The only good thing about trying conservative care is that if it actually works, then the condition is likely to be misdiagnosed and the efficacy of treatment might actually point out this glaring diagnostic blunder and save the patient from surgical hell. Unfortunately, this is not even a point to be considered by most physicians during the nonsurgical treatment process.
Relief from Spinal Stenosis Due to Transient Changes
Transient types of stenosis, such and those which are enacted by intervertebral disc pathologies and ligamentous issues, might resolve all by themselves or with purely conservative care. In fact, these conditions often do better with nonsurgical methods of treatment than with invasive interventions.

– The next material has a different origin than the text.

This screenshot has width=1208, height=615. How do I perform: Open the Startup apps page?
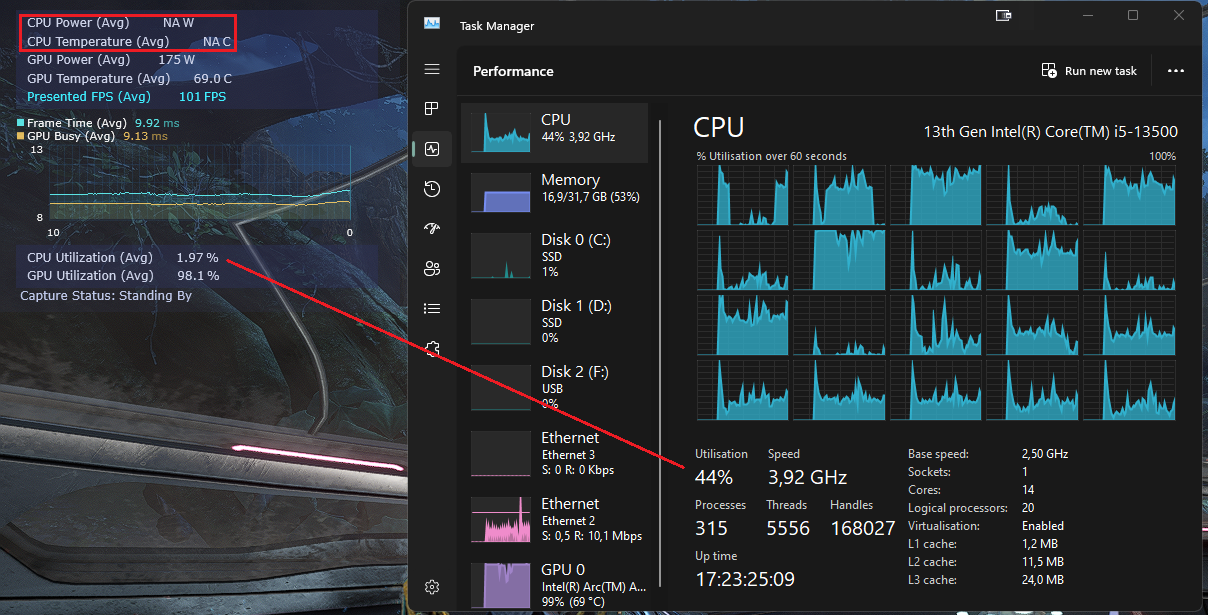pyautogui.click(x=431, y=228)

Many herniated discs and ligamentous hypertrophic conditions will become asymptomatic without any care. Pressure can decrease organically, as the condition resolves or lessens in severity naturally. For disc and ligamentous stenotic changes that do not resolve, a selection of conservative therapies might prove useful, while others might be a waste of time, money and effort.
The best hopes for providing relief from spinal stenosis due to transitory disc issues include decompression therapy, using a proven system like the DRX9000, specific forms of chiropractic manipulation, such as the Cox technique, or targeted injection and minimally invasive surgical therapies that might resolve the herniation without traditional open surgery.

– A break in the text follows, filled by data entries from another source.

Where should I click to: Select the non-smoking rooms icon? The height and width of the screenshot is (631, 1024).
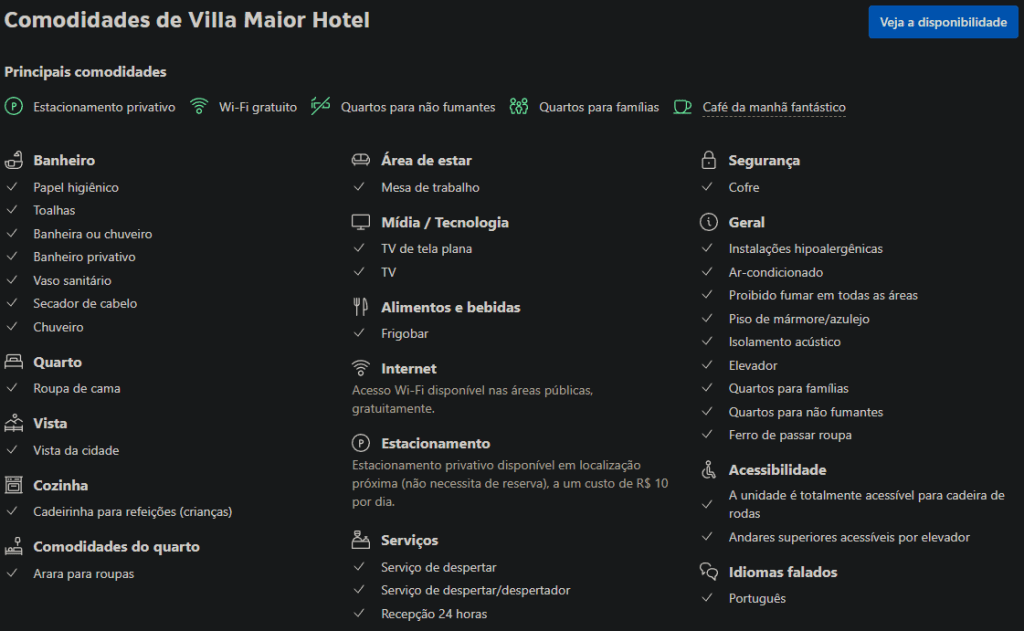coord(320,107)
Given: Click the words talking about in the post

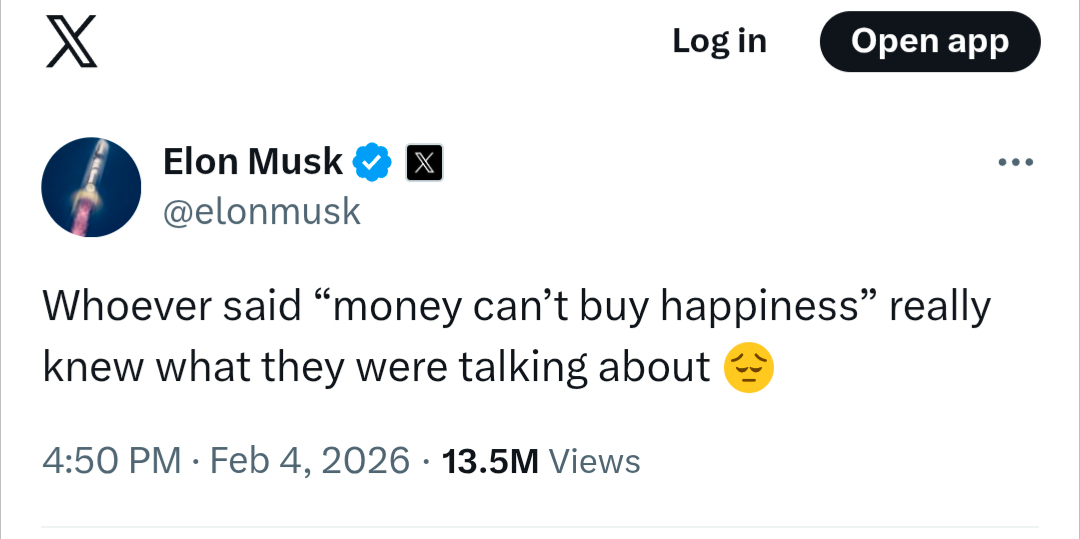Looking at the screenshot, I should pyautogui.click(x=584, y=368).
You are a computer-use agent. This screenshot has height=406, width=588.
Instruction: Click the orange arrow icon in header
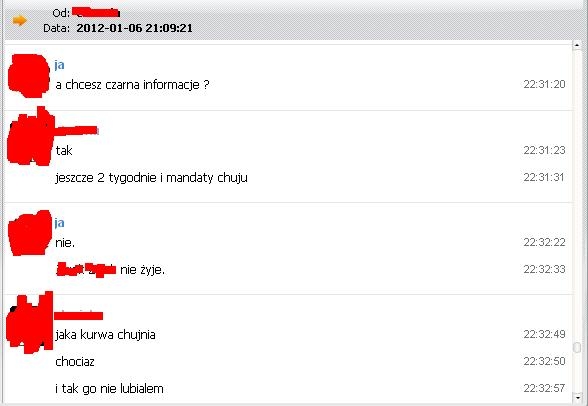(x=20, y=20)

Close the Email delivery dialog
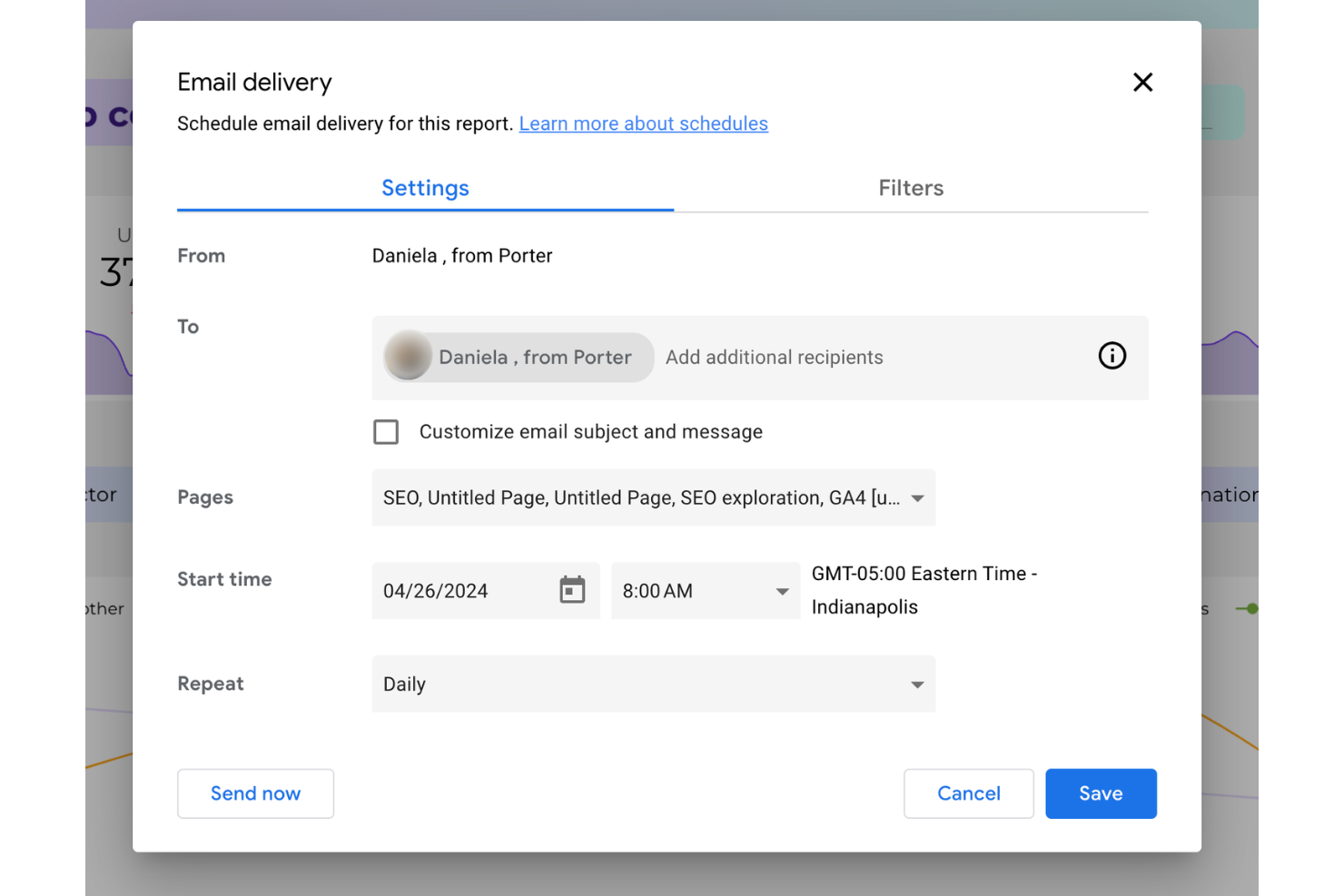[1142, 82]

Enjoying Lasting Relief from Vertebral Stenosis
Spinal stenosis is deceptive and difficult to accurately diagnose. In many cases, the patient will have severe stenosis in the cervical spine, but experiences pain and weakness in the legs. A coincidental herniated lumbar disc or two may be found and blamed for the pain, when the real issue is cervical cord compression
In other patients, the stenosis changes are blamed for pain in virtually any part of the anatomy, but the structural issues are not at all symptomatic and mask a true structural, nonstructural, disease-oriented or mindbody causation found elsewhere.
It is a sure fact that the best way to overcome any potential spinal stenosis problem is to attain a definitively accurate diagnosis, but this seems like a difficult proposition to achieve in most cases. When the diagnosis can be confirmed, statistics show that permanent types of stenotic changes respond best to minimally invasive surgeries. Just remember that these types of interventions are effectual, but also feature considerable risk factors to consider.
Meanwhile for confirmed diagnoses of transient canal narrowing, nonsurgical therapies, or the least invasive types of spinal procedures, might be best suited to bring about relief from spinal stenosis. The best path towards a cure certainly is wholly dependent upon the actual cause of the symptoms. Identify this process correctly and finding relief is well within reach. Misidentify the actual cause and relief becomes an impossible dream, regardless of the extreme nature of the treatments that will eventually be utilized.